**DOCUMENT SEGMENT**
____

Intuitively, the additivity property says that the probability assigned to the union of two disjoint events by the measure should be the sum of the probabilities of the events, e.g. the value assigned to "1 or 2" in a throw of a die should be the sum of the values assigned to "1" and "2".

Probability measures have applications in diverse fields, from physics to finance and biology.

1. An introduction to measure-theoretic probability by George G. Roussas 2004 page 47
2. An introduction to measure-theoretic probability by George G. Roussas 2004 ISBN 0-12-599022-7 page 47

### 2008

(a) $\displaystyle{ \Omega }$ is the sample space, the set of possible outcomes of the experiment.
(b) $\displaystyle{ \mathcal{F} }$ is a σ-field, a collection of subsets of $\displaystyle{ \Omega }$.
(c) $\displaystyle{ \mathbb{P} }$ is a probability measure, a function that assigns a nonnegative probability to every set in the σ-field F.
(...) Let $\displaystyle{ (\Omega, \mathcal{F}) }$ be a measurable space. A measure is a function $\displaystyle{ \mu \; :\; \mathcal{F} \rightarrow [0, +\infty] }$, which assigns a nonnegative extended real number $\displaystyle{ \mu(A) }$ to every set $\displaystyle{ A }$ in $\displaystyle{ \mathcal{F} }$, and which satisfies the following two conditions:
(a) $\displaystyle{ \mu(\emptyset)=0 }$;
(b) (Countable additivity) If $\displaystyle{ \{A_i\} }$ is a sequence of disjoint sets that belong to $\displaystyle{ \mathcal{F} }$, then $\displaystyle{ \mu(\cup_iA_i) = \sum^{\infty}_{i=1} \mu(A_i) }$.
A probability measure is a measure $\displaystyle{ \mathbb{P} }$ with the additional property $\displaystyle{ \mathbb{P}(\Omega)= 1 }$. In that case, the triple \$\displaystyle{ (\Omega, \mathcal{F}, \mathbb{P}) }$ is called a probability space.

____

**COLLECTED MATERIAL**
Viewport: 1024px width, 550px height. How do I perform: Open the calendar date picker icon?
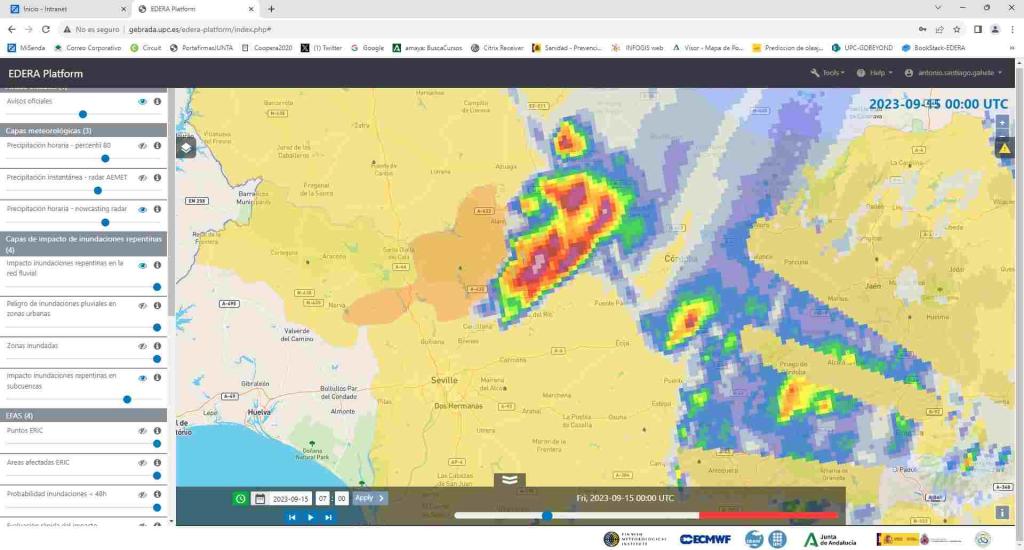pos(259,498)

____

**EXERCISE OBJECTIVE**
Print the full text on probability measures above, word for word and unchanged.

**YOUR SOLUTION**
Intuitively, the additivity property says that the probability assigned to the union of two disjoint events by the measure should be the sum of the probabilities of the events, e.g. the value assigned to "1 or 2" in a throw of a die should be the sum of the values assigned to "1" and "2".

Probability measures have applications in diverse fields, from physics to finance and biology.

1. An introduction to measure-theoretic probability by George G. Roussas 2004 page 47
2. An introduction to measure-theoretic probability by George G. Roussas 2004 ISBN 0-12-599022-7 page 47

### 2008

(a) $\displaystyle{ \Omega }$ is the sample space, the set of possible outcomes of the experiment.
(b) $\displaystyle{ \mathcal{F} }$ is a σ-field, a collection of subsets of $\displaystyle{ \Omega }$.
(c) $\displaystyle{ \mathbb{P} }$ is a probability measure, a function that assigns a nonnegative probability to every set in the σ-field F.
(...) Let $\displaystyle{ (\Omega, \mathcal{F}) }$ be a measurable space. A measure is a function $\displaystyle{ \mu \; :\; \mathcal{F} \rightarrow [0, +\infty] }$, which assigns a nonnegative extended real number $\displaystyle{ \mu(A) }$ to every set $\displaystyle{ A }$ in $\displaystyle{ \mathcal{F} }$, and which satisfies the following two conditions:
(a) $\displaystyle{ \mu(\emptyset)=0 }$;
(b) (Countable additivity) If $\displaystyle{ \{A_i\} }$ is a sequence of disjoint sets that belong to $\displaystyle{ \mathcal{F} }$, then $\displaystyle{ \mu(\cup_iA_i) = \sum^{\infty}_{i=1} \mu(A_i) }$.
A probability measure is a measure $\displaystyle{ \mathbb{P} }$ with the additional property $\displaystyle{ \mathbb{P}(\Omega)= 1 }$. In that case, the triple \$\displaystyle{ (\Omega, \mathcal{F}, \mathbb{P}) }$ is called a probability space.